Both the Draftsman and Histogram Plots show that several of the Ekofisk abiotic variables are highly right-skewed (tail to the right), and it would be wise, if we are to limit the distorting effects of outliers and normalise the data to a desired common measurement scale, to subject THC and the heavy metal concentrations to a strong transformation such as log(x). The particle size variables do not need further transformation ($\phi$ mean is already on a log scale). There is a case for regarding Redox as left skewed (it certainly has a large negative outlier), so we shall take the opportunity to demonstrate how to achieve a (mild) reverse power transform: $(a – x)^b$.

Highlight the THC, Ba, Sr, Cu, Pb, Ni variables and take Pre-treatment>Transform (individual). The transform operation itself can be any of the Transform(overall) options: square root, fourth root, log, reduction to pres/abs, using the Expressions: Sqr(V), V^0.25 ($\equiv$ Sqr(sqr(V)), log(1+V), PA(V) respectively, in which V (value) stands for any highlighted data entry (note that upper or lower case is not important in the expressions). But it is not limited to these: many other transforms can be constructed. In fact any expression using the Basic language syntax is permitted, involving operators: +, -, * (times), / (divide), ^ (power); functions: Sqr, Log (to base e) etc as above, and Abs (absolute value), Atn (arctan), Exp (exponential), Int (integer part of a number) and many others; and even logical operators: =, <, >, <=, >=, which return –1 if true, 0 if false. (An example of the latter might be to draw attention to cells with large counts using an expression like V>1000). For a comprehensive list of expression options take Help on the Transform dialog box and click on Transform expression.

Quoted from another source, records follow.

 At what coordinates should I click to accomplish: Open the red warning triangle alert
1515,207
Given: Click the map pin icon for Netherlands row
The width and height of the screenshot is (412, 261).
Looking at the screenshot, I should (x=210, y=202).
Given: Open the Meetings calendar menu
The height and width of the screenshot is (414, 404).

Operations can extend still further, to generate new entries as combinations of samples or variables (and even factors or indicators or other worksheets), but examples of these are deferred until Section 11. In this case you simply need the Expression: log(V) which you can type directly into the Expression box or select the function from the Pick box: (Type•Function) & (Item: Log(.) Natural logarithm)>Pick. The action of the Pick button is to place the selected function around the default entry already in the Expression box (of just V). Check the expression is the one you intended and OK, to obtain a new sheet in which the concentration variables have been log transformed – their labels indicate this if you have left on the default of (✓Rename variables).

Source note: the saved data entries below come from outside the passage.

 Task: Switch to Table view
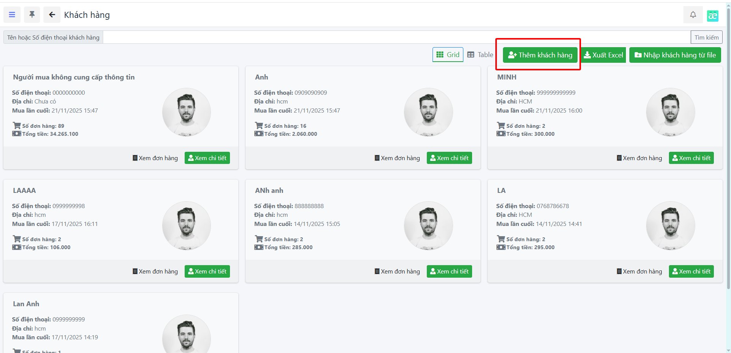click(x=480, y=55)
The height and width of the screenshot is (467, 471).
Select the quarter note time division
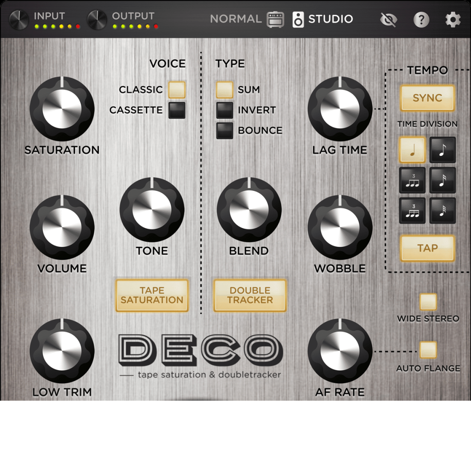pyautogui.click(x=412, y=150)
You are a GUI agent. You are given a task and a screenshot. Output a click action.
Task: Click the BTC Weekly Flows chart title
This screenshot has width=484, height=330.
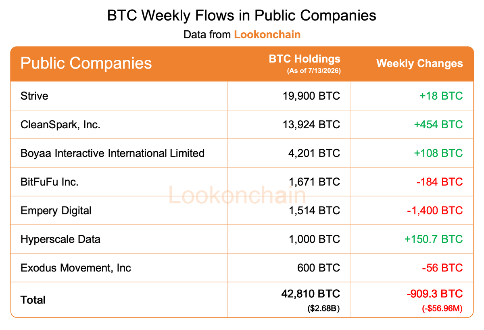pyautogui.click(x=242, y=15)
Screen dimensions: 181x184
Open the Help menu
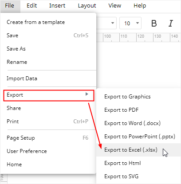(x=140, y=6)
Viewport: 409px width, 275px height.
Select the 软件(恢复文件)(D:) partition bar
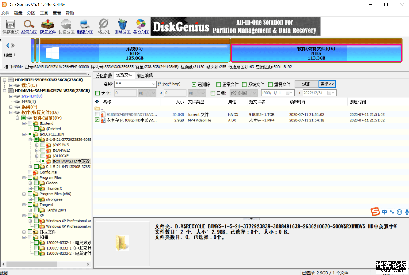[316, 53]
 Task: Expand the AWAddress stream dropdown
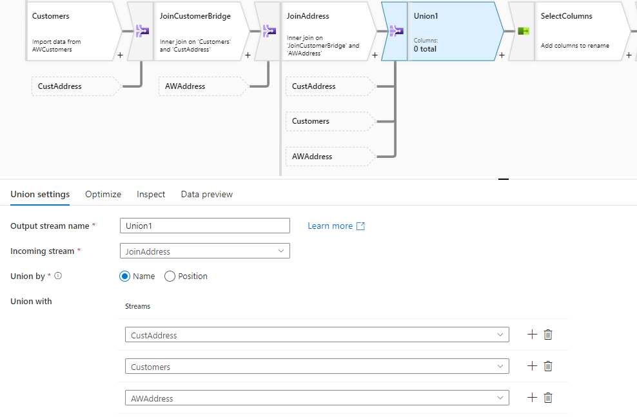[x=317, y=398]
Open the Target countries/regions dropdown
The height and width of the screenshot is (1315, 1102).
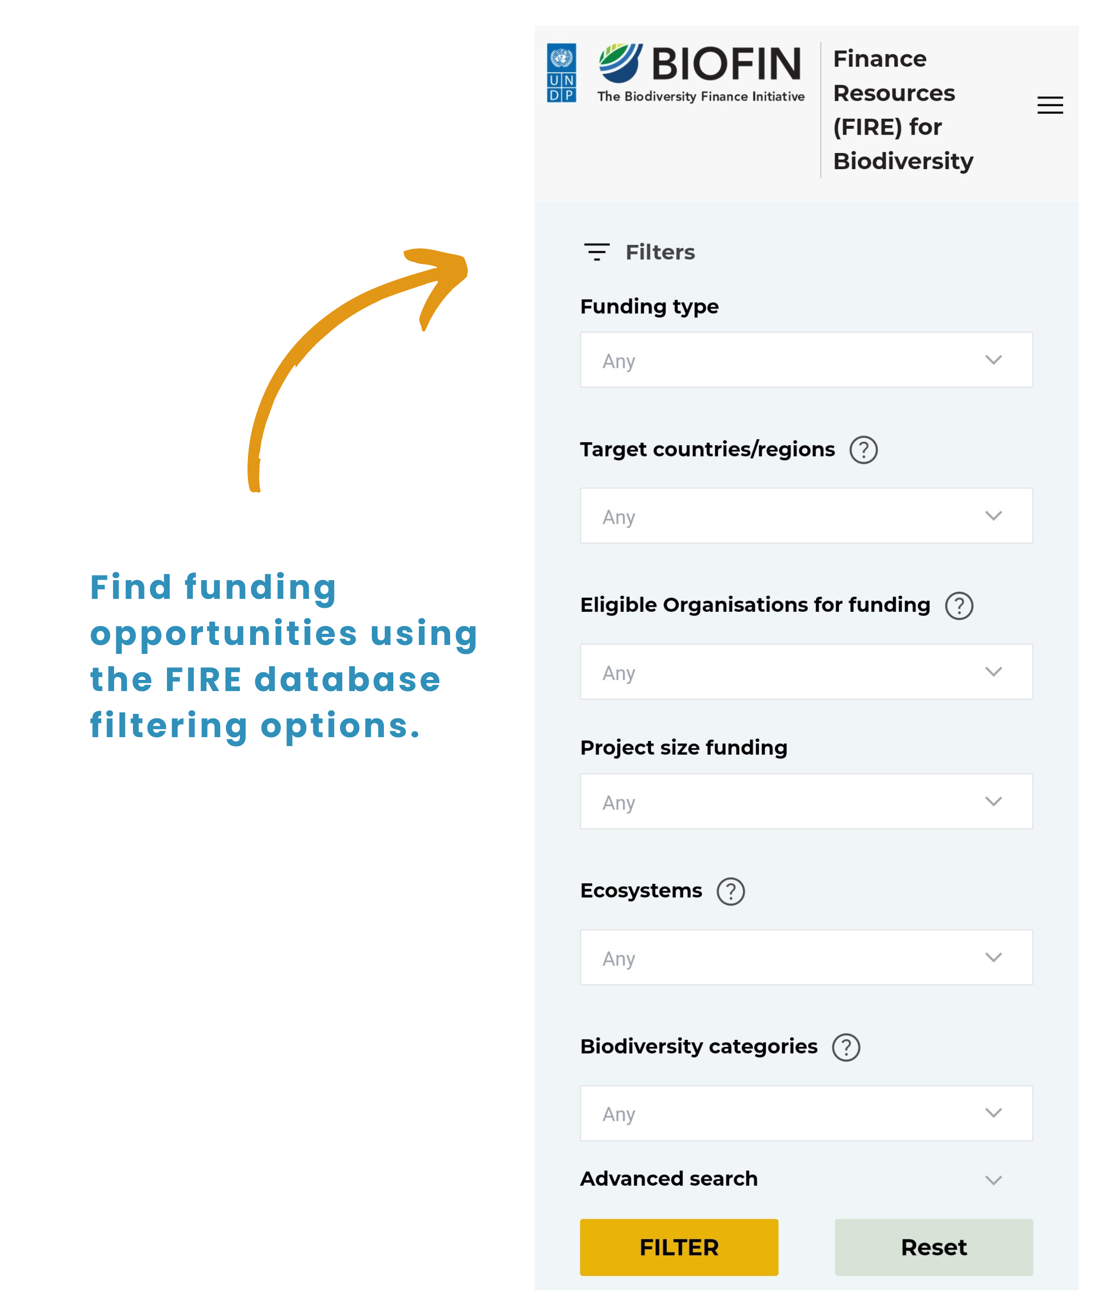pyautogui.click(x=806, y=516)
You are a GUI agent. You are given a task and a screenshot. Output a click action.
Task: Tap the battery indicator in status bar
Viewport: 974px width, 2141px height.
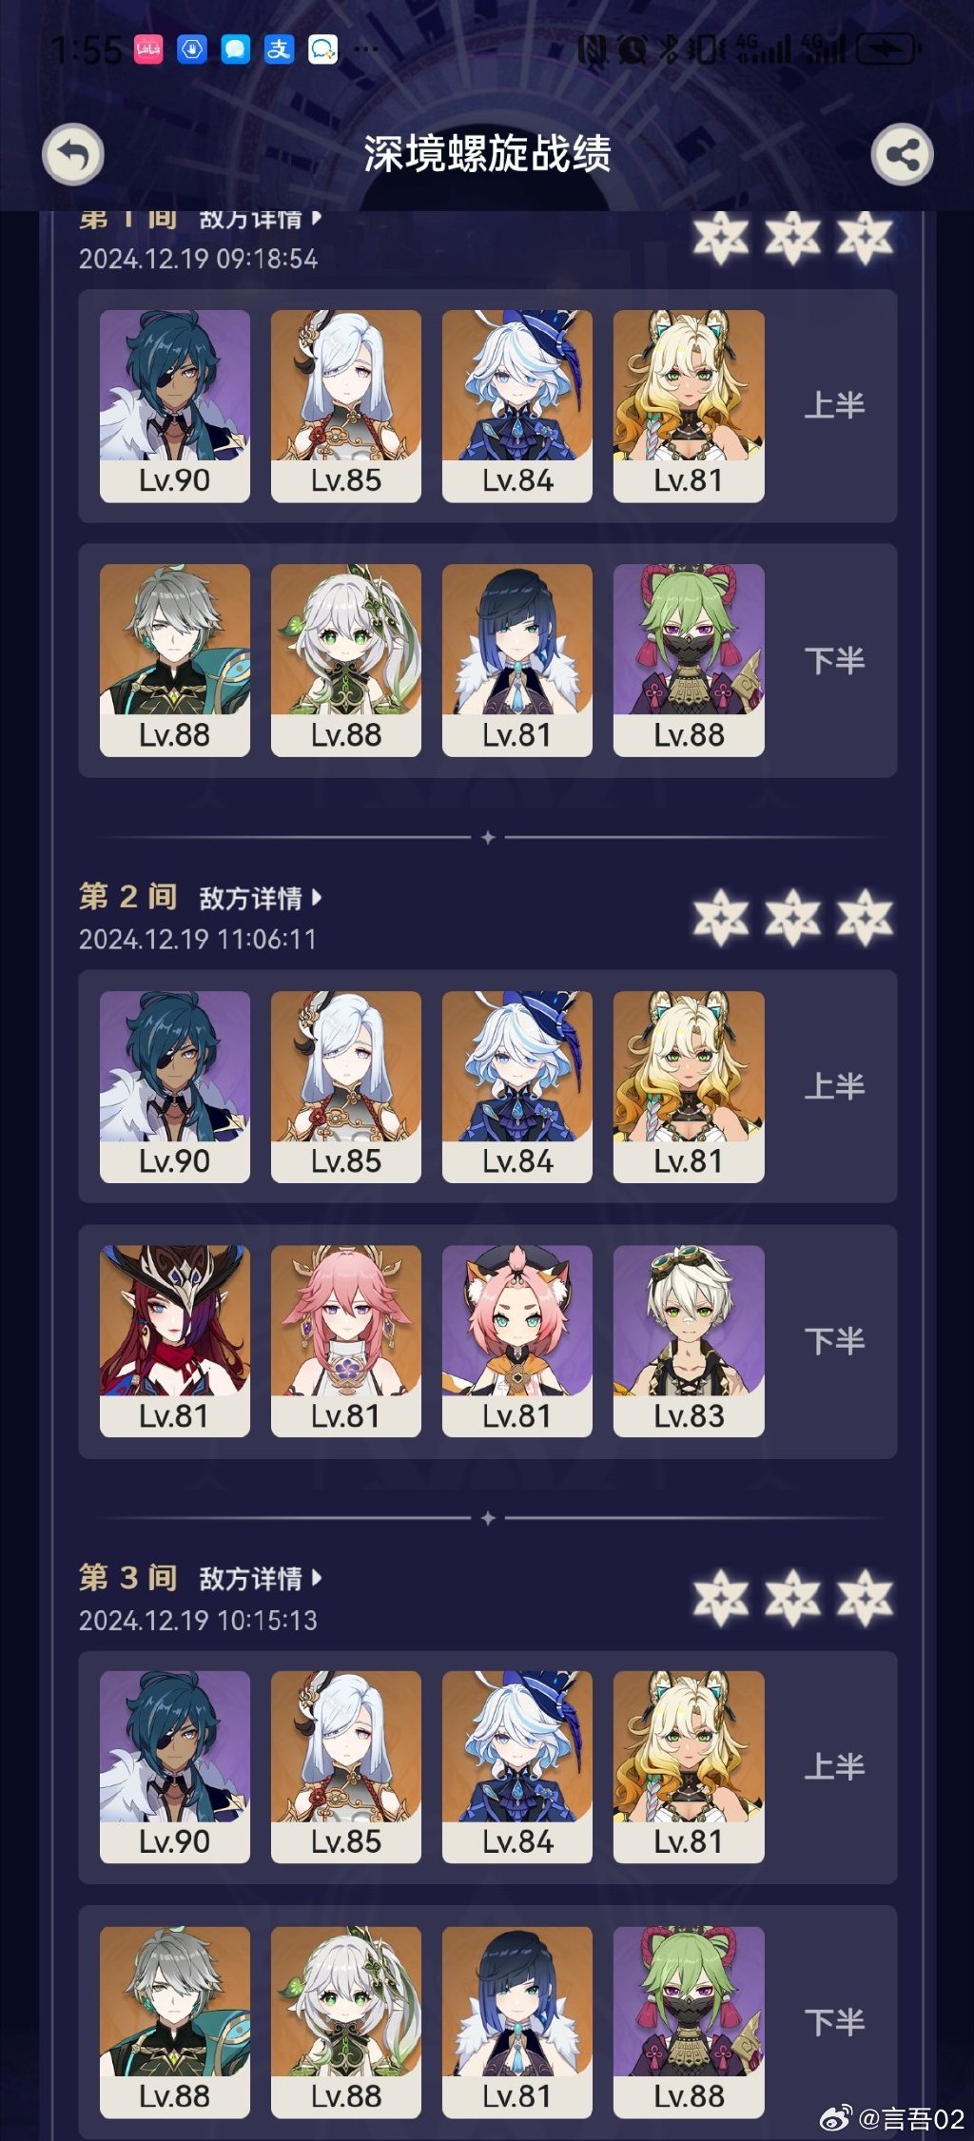[x=886, y=49]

Note that the remaining variables have also been carried across to the new sheet but untransformed. This is the result of only highlighting the requisite variables rather than fully selecting them, with Select>Highlighted. (Had you done the latter then only the transformed variables would have been carried across to the new sheet, and you would have had to Select the others from the original sheet and Tools>Merge(d) them with the new, transformed variables). Now highlight the single Redox variable on the new sheet and Pre-treatment>Transform(individual)>(Expression: (250-V)^0.5). This reverses the distribution around a value just larger than its maximum, turning a mildly left-skewed shape into a mildly right-skewed one, and then the square root transformation will tend to remove that (mild) right-skewness – stronger would be to use log(250-V). Finding the maximum value for a variable is now easy with Analyse>Summary Stats>(For•Variables) & (✓Maximum). Again a new sheet is produced with the required mix of log, reverse square root and no transforms on different variables, and the efficacy of these in reducing the effects of outliers can be seen by another set of Plots>Draftsman Plot or Plots>Histogram Plot.

ScreenshotPage57a.png